Ethereum developers have officially entered the final sprint phase of the "Glamsterdam" upgrade. Parithosh Jayanthi, a core developer of the Ethereum Foundation, confirmed that a complete protocol including all planned EIPs is now being executed on developer testnets (devnets), described as the largest network reform since the 2022 Merge.

The three core reforms: ePBS, access lists, gas re-pricing

The Glamsterdam upgrade covers three main proposals. First is ePBS (Extended Parallel Block Proposal System), which separates block building from block proposing, directly integrating into the Ethereum core protocol. Currently, this process mainly relies on off-chain mechanisms, which involve trust assumptions and centralization risks. Once ePBS is on-chain, developers believe it can reduce the space for maximum extractable value (MEV) operations.

Next is block-level access lists, allowing blocks to declare in advance which accounts and smart contract data they will access before execution. This enables Ethereum clients to preload information, making block execution faster and more predictable.

The third is a comprehensive gas fee re-pricing. Jayanthi states: "This will significantly change operational costs on Ethereum. High-level computations become cheaper, state becomes more expensive." The goal of re-pricing is to make fee structures more accurately reflect the resources consumed by different operations, while also making the network easier to integrate with zero-knowledge proof systems.

Development roadmap: from devnet to testnet

Currently, developers are testing the complete set of EIPs on devnets, which is the final stage of code hardening and deployment to public testnets. Jayanthi said, "There is no fixed timetable, but we have made great progress."

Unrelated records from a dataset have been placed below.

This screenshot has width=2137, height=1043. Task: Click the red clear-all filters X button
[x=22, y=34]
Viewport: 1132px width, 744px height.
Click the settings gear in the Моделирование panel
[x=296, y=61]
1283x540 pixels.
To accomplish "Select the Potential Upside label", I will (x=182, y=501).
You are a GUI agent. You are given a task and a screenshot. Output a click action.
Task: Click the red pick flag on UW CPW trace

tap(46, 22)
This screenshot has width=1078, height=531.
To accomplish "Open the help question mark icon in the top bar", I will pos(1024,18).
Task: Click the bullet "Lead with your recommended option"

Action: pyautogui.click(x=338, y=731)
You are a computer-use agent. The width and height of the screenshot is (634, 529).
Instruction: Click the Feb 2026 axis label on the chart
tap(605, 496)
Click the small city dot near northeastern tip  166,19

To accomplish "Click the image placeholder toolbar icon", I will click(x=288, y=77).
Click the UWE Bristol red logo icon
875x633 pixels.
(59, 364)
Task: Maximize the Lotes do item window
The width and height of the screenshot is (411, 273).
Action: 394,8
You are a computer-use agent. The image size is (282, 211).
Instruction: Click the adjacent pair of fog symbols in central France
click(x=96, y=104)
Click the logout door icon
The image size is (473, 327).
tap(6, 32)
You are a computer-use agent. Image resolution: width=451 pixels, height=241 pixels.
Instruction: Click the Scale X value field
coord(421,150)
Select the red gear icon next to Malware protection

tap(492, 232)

Although the exact launch date has not yet been determined, Glamsterdam is expected to officially go live in the second half of 2026. The next steps include continued testing, finalizing specifications, and educating the Ethereum community about the impact of re-pricing.

Significance for developers

The Ethereum ecosystem has mainly focused on Layer 2 solutions (Base, Arbitrum, Optimism). Gas re-pricing will directly affect the fee structures of these chains. If high-level computations become cheaper, costs for AI applications based on Ethereum (such as on-chain inference and zero-knowledge proof verification) will decrease. However, if state access becomes more expensive, DApps that frequently read on-chain data may need to adjust their strategies.

Although the Glamsterdam upgrade does not change Ethereum’s consensus mechanism, it will reshape the underlying economic model. For developers, now is the best time to start testing the new EIPs.